__SOURCE RECORDS__.
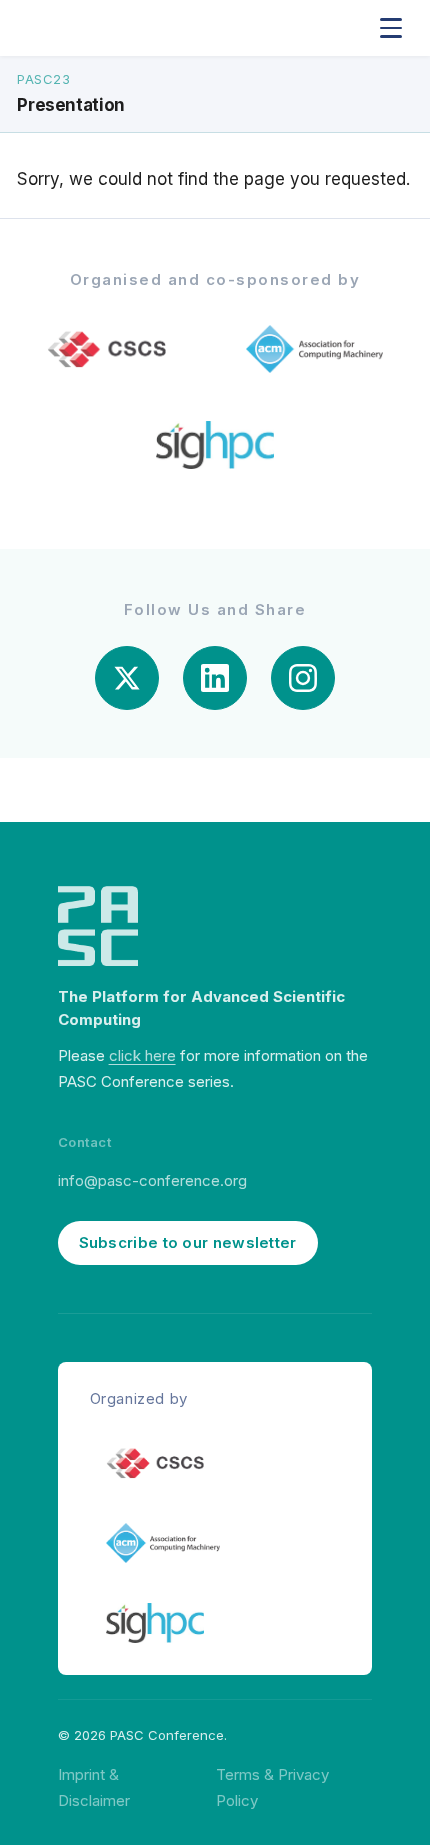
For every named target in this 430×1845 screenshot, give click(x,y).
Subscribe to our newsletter (188, 1242)
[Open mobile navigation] (391, 28)
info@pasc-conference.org (152, 1180)
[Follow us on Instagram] (303, 678)
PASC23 (43, 79)
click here (142, 1055)
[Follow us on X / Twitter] (127, 678)
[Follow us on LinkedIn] (215, 678)
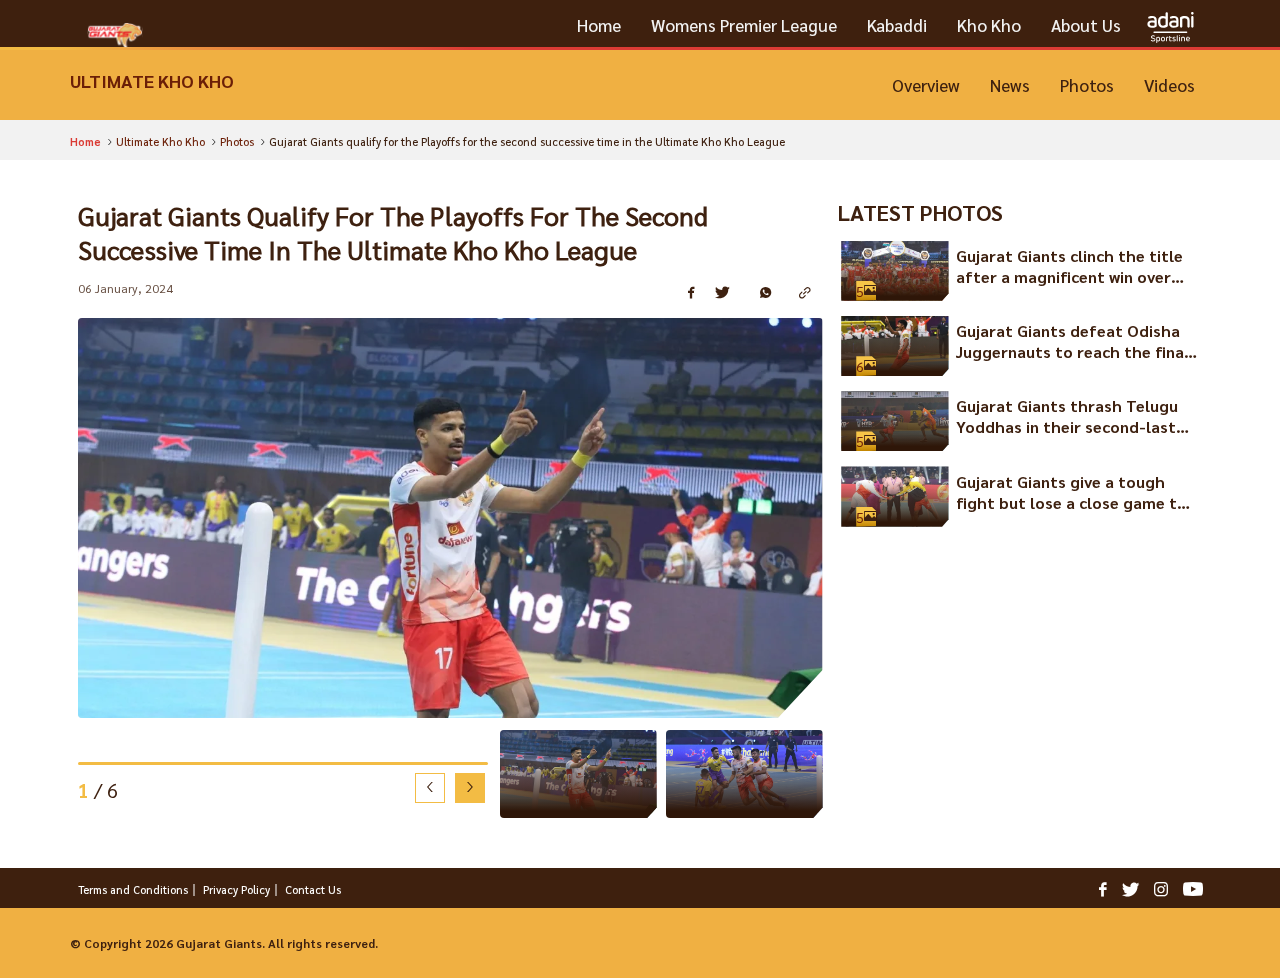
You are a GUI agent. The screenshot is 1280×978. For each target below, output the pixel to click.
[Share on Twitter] (730, 293)
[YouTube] (1193, 888)
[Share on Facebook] (694, 293)
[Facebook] (1103, 888)
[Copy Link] (811, 293)
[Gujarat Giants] (115, 35)
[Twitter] (1130, 888)
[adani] (1170, 25)
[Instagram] (1161, 888)
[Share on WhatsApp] (772, 293)
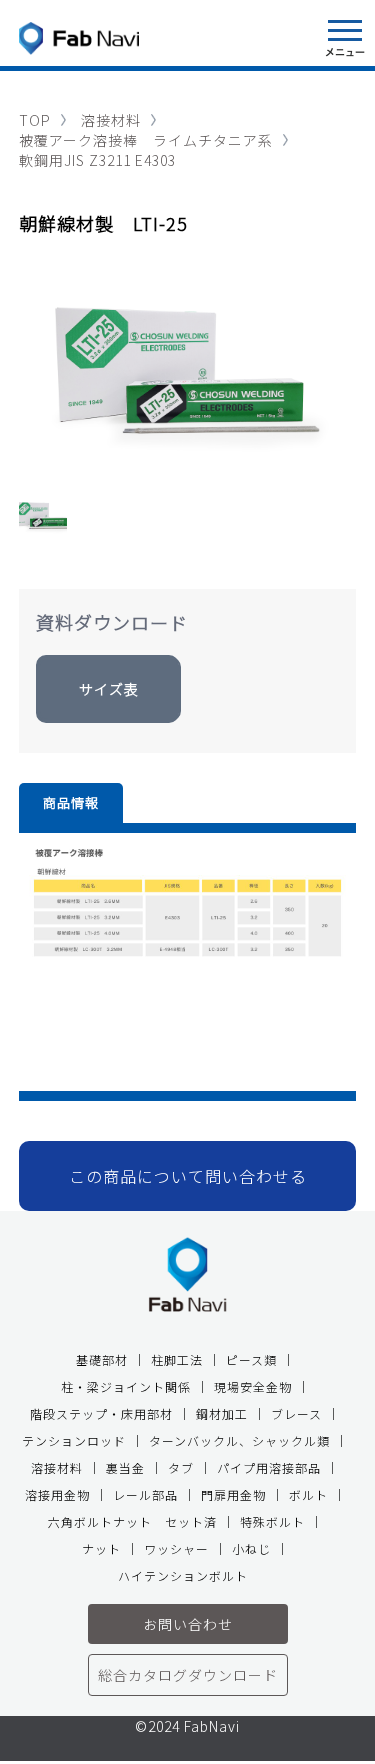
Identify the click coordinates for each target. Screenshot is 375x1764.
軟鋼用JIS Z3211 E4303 (97, 160)
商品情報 (71, 802)
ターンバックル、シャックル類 (239, 1440)
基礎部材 (102, 1359)
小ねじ (251, 1548)
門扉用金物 (233, 1494)
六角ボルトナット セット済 (132, 1521)
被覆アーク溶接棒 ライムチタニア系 (146, 140)
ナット (101, 1548)
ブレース (296, 1413)
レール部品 (145, 1494)
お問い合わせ (188, 1624)
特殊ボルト (272, 1521)
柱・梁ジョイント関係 (126, 1386)
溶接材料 (111, 120)
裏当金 (125, 1467)
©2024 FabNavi (187, 1727)
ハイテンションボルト (183, 1575)
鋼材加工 (222, 1413)
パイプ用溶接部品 (269, 1467)
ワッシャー (176, 1548)
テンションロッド (74, 1440)
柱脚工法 (177, 1359)
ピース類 (251, 1359)
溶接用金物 (57, 1494)
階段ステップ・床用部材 (101, 1413)
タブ (181, 1467)
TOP (35, 120)
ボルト (308, 1494)
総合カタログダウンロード (188, 1675)
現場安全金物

__PROBLEM TO SOLVE__. What is the number of lines above that contain the string "target"? Answer with that number only.

__ANSWER TO THIS TASK__. 3